• **ASSIGNMENT**:
Please write out the line containing "The height and width of the screenshot is (1036, 1909)." and each line after it through the end of the data, exactly, and nothing else.

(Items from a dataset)
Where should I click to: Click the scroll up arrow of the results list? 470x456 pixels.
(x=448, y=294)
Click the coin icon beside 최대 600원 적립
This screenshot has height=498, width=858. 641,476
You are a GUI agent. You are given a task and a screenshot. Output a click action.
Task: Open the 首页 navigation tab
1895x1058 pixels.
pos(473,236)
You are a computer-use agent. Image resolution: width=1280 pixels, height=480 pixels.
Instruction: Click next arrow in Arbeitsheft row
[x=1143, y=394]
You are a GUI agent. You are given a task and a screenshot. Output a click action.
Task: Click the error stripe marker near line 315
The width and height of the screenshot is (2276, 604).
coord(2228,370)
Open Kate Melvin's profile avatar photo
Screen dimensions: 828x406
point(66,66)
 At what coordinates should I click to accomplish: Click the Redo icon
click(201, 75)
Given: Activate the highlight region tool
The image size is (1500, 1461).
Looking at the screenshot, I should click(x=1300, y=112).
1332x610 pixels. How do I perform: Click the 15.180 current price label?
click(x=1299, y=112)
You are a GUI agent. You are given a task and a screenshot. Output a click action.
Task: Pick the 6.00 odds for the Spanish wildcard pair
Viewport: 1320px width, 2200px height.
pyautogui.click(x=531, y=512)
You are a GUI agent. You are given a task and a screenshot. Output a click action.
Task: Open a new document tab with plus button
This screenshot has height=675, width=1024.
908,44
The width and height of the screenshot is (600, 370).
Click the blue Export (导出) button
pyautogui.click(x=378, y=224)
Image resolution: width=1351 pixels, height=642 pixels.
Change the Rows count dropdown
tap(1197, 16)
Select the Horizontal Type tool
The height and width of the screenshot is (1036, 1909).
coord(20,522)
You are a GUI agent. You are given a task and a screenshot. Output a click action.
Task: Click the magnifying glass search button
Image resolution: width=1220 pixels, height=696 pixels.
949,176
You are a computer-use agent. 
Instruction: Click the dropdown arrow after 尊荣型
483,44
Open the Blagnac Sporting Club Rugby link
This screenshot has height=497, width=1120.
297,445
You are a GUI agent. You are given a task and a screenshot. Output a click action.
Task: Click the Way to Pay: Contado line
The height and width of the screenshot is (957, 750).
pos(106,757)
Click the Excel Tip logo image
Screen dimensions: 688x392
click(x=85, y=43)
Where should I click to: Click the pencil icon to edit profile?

• **WRITTEN REPLY**:
The height and width of the screenshot is (1036, 1909).
coord(20,522)
You are a GUI agent. You are given a task and a screenshot. Output a click action.
Task: Click the magnifying glass search button
Image resolution: width=1220 pixels, height=696 pixels.
949,176
You are a computer-use agent. 
Instruction: Click the dropdown arrow after 尊荣型
483,44
Open the Blagnac Sporting Club Rugby link
This screenshot has height=497, width=1120.
297,445
You are a GUI agent. You are given a task and a screenshot. Output a click action.
Task: Click the Way to Pay: Contado line
The height and width of the screenshot is (957, 750).
pos(106,757)
Click the Excel Tip logo image
Screen dimensions: 688x392
click(x=85, y=43)
Where should I click to: Click the pencil icon to edit profile?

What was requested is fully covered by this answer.